The Air I Breathe

The Air I Breathe de Jieho Lee.




L’histoire: Quatre sentiments face à leur destin: Bonheur, Plaisir, Tristesse et Amour. Quatre vies qui changent: un homme d’affaires qui mise toutes ses économies et plus encore sur une unique course de chevaux, un homme de main qui voit l’avenir, une chanteuse pop qui se retrouve contrôlée par la mauvaise personne et un docteur qui fait tout pour sauver l’amour de sa vie.


 



Mais pourquoi ce film n’a-t-il été projeté en France qu’au festival de Cannes en avril 2007? C’est la question que je me poserai toujours jusqu’à ce que ce magnifique film sorte au moins en DVD en France. The Air I Breathe est un exemple type de films qu’on ne verra pas et qui pourtant mériterait largement plus le détour que certains blockbusters sans aucun intérêt. Le seul long-métrage de Jieho Lee est un petit bijou cinématographique. Le scénario est parfait, les acteurs également. Ce film est plein de poésie et de douceur. Mais il est également mélancolique et douloureux. Sans compter les phrases cultes et les passages d’une esthétique parfaite.

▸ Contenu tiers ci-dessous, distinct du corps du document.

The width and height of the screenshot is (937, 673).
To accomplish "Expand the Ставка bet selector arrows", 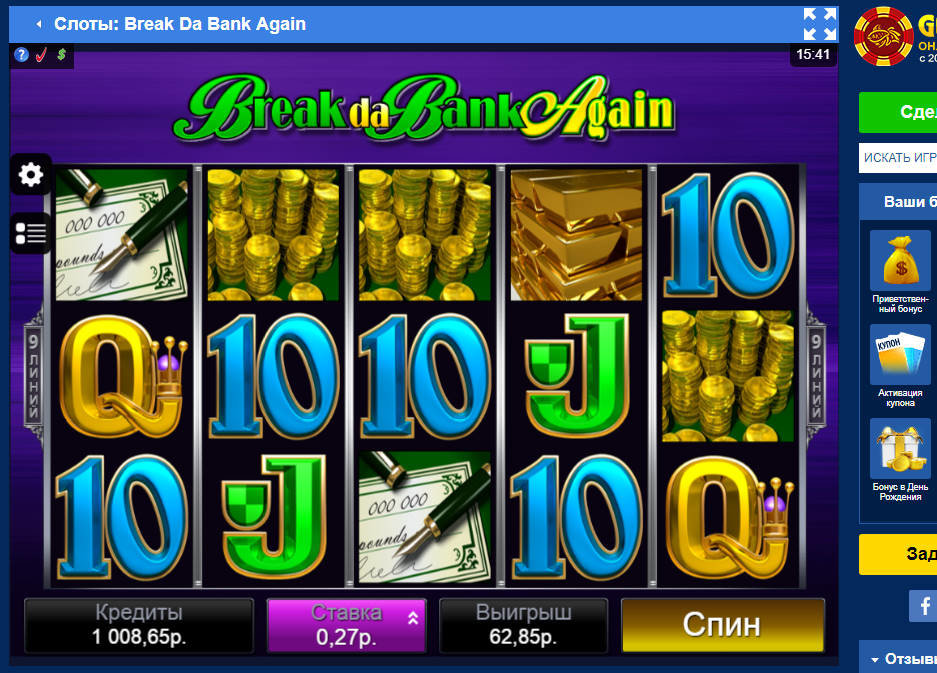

La particularité flagrante du film est qu’il met en scène des sentiments comme personnages. Le terme d’allégorie personnifiée prend ici tout son sens. C’est un défi que relève haut la main Jieho Lee avec l’aide de formidables acteurs. Sarah Michelle Gellar dans le rôle de la tristesse est extrêmement convaincante, comme elle le dit elle-même dans certains DVD bonus, elle est beaucoup plus à l’aise devant la caméra lorsqu’il faut pleurer que lorsqu’il faut rire. Brendan Fraser qu’on a plus l’habitude de voir dans les film d’aventures nous livre ici une interprétation désillusionnée du plaisir. Les deux ensembles forment un couple d’une telle tristesse et d’une telle fragilité qu’il n’en devient que plus précieux. Forest Whitaker et Kevin Bacon qui interprètent les deux autres sentiments que sont respectivement le Bonheur et l’Amour sont également d’une grande justesse. Le bonheur atteint à la fin d’une vie et l’amour qui nous suit tout au long d’une vie. Les seconds rôles sont également très bien distribués, entre un Andy Garcia toujours parfait dans le rôle du méchant et un Emile Hirsch pré-Into the Wild qui assurait déjà, on est gâté!!




Concernant l’intrigue, on ne peut pas vraiment en dire grand chose sans dévoiler plus qu’il n’en faut pour apprécier le film pour la première fois. C’est un film qui suit le principe maintenant classique des rencontres multiples fortuites, ce que j’appelle le "comme de par hasard effect". Effet qui en énerve plus d’un mais mis à part cet aspect du scénario, les dialogues, les situations et la photographie du film sont souvent extraordinaires. Il y a des moments jouissifs à foison comme le moment où le Bonheur pense que "Sometimes, being totally fucked, can be a liberating experience" ou la première fois que le Plaisir "ressent" du plaisir oubien l’interview de la Tristesse ou lorsque celle-ci au bord du gouffre se rend sur le toit de l’hôpital accompagnée de quelques notes de piano ou bien encore les différentes explications qu’on donne au surnom du personnage d’Andy Garcia, Fingers. Tout simplement formidable. À voir absolument!!